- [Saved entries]
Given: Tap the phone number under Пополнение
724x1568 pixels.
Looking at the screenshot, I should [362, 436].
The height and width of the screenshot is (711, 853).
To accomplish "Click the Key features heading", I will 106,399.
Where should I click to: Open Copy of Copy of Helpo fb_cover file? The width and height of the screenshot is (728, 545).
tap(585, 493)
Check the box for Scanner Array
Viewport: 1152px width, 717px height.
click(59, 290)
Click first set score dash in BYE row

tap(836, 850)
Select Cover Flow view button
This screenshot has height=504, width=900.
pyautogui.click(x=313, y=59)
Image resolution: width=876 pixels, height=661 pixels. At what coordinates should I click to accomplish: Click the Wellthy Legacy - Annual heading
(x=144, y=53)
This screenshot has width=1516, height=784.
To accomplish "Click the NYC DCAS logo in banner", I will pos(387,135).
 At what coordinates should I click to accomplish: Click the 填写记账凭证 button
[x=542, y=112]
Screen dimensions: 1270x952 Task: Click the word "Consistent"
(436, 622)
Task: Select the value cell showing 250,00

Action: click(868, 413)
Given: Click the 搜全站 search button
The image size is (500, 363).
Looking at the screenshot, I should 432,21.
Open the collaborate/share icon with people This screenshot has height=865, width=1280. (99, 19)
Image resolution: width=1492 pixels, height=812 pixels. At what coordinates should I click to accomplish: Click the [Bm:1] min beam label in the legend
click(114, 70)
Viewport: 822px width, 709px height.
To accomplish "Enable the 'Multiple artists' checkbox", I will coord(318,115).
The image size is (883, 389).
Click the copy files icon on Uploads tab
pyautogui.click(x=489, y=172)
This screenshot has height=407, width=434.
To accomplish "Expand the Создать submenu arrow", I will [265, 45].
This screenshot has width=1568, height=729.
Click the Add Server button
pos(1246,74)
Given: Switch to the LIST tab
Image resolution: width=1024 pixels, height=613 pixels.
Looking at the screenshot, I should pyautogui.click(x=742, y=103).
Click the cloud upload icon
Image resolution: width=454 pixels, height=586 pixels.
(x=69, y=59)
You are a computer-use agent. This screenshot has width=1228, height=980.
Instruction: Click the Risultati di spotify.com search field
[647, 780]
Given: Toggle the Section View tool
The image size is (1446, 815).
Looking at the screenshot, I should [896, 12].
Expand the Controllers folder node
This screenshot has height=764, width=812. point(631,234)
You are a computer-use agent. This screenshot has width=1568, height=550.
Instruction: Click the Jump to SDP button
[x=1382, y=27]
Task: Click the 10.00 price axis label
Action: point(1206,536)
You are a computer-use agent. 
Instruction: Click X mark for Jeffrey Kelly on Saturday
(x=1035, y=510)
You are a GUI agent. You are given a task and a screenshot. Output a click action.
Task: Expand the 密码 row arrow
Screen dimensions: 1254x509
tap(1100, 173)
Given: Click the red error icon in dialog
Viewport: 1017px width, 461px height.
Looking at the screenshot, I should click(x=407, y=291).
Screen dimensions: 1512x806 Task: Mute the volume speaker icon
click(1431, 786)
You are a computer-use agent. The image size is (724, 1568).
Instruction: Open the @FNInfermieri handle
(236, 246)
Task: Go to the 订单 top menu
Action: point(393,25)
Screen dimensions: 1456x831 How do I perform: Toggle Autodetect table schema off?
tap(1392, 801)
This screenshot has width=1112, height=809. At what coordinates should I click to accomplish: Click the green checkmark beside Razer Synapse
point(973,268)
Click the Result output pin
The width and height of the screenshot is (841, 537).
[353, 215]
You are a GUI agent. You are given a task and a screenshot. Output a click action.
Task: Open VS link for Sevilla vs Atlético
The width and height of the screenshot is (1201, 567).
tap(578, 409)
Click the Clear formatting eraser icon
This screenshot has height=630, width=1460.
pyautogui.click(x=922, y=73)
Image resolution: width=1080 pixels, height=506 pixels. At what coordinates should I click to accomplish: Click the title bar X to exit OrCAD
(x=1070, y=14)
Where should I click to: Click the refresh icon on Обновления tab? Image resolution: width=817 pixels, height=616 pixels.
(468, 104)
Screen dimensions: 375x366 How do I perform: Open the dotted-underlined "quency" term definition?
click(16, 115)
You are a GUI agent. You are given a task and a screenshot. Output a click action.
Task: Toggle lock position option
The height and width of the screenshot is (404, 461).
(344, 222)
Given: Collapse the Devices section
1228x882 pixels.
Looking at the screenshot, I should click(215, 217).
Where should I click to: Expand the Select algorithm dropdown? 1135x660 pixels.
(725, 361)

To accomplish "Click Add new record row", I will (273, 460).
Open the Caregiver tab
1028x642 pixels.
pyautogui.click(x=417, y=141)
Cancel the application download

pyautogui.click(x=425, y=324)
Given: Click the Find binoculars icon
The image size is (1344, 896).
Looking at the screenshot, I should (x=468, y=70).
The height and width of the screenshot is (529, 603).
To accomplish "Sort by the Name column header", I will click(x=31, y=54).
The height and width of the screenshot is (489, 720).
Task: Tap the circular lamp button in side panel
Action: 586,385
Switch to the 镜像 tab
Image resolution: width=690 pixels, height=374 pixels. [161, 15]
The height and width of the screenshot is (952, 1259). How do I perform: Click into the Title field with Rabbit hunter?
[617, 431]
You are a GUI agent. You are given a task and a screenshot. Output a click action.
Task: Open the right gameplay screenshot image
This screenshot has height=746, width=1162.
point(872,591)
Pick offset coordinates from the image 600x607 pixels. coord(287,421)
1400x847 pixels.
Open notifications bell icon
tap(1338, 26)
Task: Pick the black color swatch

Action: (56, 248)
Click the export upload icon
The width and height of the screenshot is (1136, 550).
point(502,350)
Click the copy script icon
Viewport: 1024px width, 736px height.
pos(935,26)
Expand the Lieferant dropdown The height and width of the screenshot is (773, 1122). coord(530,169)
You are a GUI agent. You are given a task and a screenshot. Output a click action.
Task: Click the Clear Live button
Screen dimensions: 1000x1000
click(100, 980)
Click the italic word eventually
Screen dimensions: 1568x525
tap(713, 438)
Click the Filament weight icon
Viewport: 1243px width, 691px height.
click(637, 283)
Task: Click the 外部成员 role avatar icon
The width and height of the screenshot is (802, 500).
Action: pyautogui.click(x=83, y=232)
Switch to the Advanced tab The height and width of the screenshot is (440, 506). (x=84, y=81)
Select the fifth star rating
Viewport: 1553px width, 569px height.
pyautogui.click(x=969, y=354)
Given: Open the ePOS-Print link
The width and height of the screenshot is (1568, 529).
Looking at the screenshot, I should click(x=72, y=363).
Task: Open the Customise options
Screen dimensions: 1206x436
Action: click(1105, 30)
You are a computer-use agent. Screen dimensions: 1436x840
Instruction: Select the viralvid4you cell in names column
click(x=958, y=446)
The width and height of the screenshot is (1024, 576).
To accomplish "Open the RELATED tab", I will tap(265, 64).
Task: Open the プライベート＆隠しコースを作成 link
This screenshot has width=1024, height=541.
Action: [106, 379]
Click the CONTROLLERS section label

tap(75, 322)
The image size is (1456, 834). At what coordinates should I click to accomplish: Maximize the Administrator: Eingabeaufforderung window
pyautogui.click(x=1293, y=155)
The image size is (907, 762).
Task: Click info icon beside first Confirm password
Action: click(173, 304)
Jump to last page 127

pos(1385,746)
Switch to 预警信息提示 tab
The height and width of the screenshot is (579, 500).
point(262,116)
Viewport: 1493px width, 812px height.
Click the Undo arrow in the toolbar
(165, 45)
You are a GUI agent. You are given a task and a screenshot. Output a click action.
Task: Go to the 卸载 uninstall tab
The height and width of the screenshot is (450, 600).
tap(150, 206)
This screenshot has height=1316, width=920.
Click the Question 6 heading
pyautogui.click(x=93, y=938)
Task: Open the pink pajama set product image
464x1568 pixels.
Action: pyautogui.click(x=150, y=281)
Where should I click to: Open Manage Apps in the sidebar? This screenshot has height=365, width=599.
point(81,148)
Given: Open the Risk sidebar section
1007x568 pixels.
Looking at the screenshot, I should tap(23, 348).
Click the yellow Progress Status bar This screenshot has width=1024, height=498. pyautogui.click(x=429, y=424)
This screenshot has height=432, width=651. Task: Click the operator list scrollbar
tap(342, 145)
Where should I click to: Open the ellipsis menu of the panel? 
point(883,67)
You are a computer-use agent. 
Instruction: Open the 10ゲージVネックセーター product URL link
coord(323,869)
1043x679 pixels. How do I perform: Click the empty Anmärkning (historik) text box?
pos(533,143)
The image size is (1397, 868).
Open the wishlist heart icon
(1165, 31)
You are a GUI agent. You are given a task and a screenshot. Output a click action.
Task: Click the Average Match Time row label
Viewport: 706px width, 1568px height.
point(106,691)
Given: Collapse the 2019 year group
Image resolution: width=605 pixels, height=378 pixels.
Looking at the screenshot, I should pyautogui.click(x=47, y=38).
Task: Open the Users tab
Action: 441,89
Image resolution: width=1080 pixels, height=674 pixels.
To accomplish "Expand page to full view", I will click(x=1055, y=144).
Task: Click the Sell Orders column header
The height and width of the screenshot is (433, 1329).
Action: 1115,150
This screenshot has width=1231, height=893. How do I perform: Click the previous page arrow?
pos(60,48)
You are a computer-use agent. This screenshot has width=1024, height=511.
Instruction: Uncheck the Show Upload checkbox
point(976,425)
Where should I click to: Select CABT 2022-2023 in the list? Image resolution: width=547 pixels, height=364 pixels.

- [Directions for this task] Only lines containing the string "Collapse" belong in the answer; find them in the data above and copy them.

- [Task result]
Given: Collapse the Devices section
Given: Collapse the 2019 year group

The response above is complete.